• [Provided passage]:
Segment Open

The Classic Comprehensive Handbook of Cat Care: LUNGWORMS
Lungworms, as their name implies, are small (about one-fourth-inch, 0.6 cm long) roundworms who as adults live in the lungs of cats. The more common lungworm, Aelurostrongylus abstrusus, infects cats who have eaten snails, slugs, rodents, frogs, lizards, or birds carrying infective larvae of the worm.
These intermediate and transfer hosts become infected when they ingest larvae that have been coughed up and then swallowed and passed in the stool of affected cats. Although infection is uncommon, lungworms do occur in many areas all over the United States and Europe, so an informed cat owner should be aware of their occurrence.
SIGNS OF LUNGWORM INFECTION
The first sign of lungworm infection is usually a persistant cough, often accompanied by a gradual weight loss. Other signs in addition to cough can be fever, loss of appetite, nasal discharge, and sneezing. Therefore, it is easy to confuse this disease with other causes of respiratory distress.

Segment Closed

• [Using the information]:
1 - Decide whether each statement agrees with the lungworm passage. Answer yes or no for each, and quote the words that settle it.
(a) Adult lungworms are about one-fourth inch long.
(b) Lungworm infection is common in cats.
(c) Nasal discharge can be a sign of lungworm infection.
2 - Answer these from the lungworm passage:
(a) What is the scientific name of the more common lungworm?
(b) In which two regions does the passage say lungworms occur?
(c) What often accompanies the first cough?
3 - Extend the lungworm passage from the point where it stops.
The listing that comes next is separate material, unrelated to the lungworm passage.

• [Given information]:
Segment Open

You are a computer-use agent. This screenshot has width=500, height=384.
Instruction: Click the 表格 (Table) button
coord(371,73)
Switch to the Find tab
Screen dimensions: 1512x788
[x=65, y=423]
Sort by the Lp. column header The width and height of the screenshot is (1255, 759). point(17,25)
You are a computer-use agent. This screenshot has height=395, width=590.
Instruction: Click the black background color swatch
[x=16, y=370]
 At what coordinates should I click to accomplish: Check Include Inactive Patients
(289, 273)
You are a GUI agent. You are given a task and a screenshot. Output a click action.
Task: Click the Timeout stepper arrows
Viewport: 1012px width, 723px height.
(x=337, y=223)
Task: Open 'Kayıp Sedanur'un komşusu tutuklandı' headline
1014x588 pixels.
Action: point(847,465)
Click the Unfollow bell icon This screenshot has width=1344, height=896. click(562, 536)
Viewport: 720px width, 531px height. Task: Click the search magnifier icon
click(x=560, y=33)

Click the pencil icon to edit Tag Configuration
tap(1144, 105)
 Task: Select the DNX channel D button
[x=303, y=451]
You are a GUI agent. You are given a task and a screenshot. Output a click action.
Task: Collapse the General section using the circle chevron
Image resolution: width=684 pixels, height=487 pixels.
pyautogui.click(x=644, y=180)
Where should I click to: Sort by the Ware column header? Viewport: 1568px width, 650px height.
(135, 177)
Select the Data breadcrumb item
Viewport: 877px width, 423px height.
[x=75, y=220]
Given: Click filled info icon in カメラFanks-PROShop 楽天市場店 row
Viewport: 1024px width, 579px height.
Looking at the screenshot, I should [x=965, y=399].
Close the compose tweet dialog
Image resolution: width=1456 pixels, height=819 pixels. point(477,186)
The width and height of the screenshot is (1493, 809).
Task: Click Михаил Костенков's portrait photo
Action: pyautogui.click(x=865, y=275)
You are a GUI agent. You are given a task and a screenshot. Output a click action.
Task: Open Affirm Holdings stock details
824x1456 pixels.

Segment Closed

• [Task-by-task outputs]:
1 -
(a) Yes: "small (about one-fourth-inch, 0.6 cm long)"
(b) No: "Although infection is uncommon"
(c) Yes: "Other signs in addition to cough can be fever, loss of appetite, nasal discharge, and sneezing."

2 -
(a) Aelurostrongylus abstrusus
(b) The United States and Europe
(c) A gradual weight loss

3 -
LUNGWORM DIAGNOSIS AND TREATMENT
Diagnosis and treatment of lungworm disease may be difficult and must be done by a veterinarian. Veterinarians look for lungworm larvae (or eggs, in certain cases) in the stool (or sputum) of infected cats, so it can be helpful to bring a stool sample when you take your cat to be examined.
There are few effective drug treatments; they include ivermectin and fenbendazole. Prevent infection with the common lungworm by restricting your cat from hunting.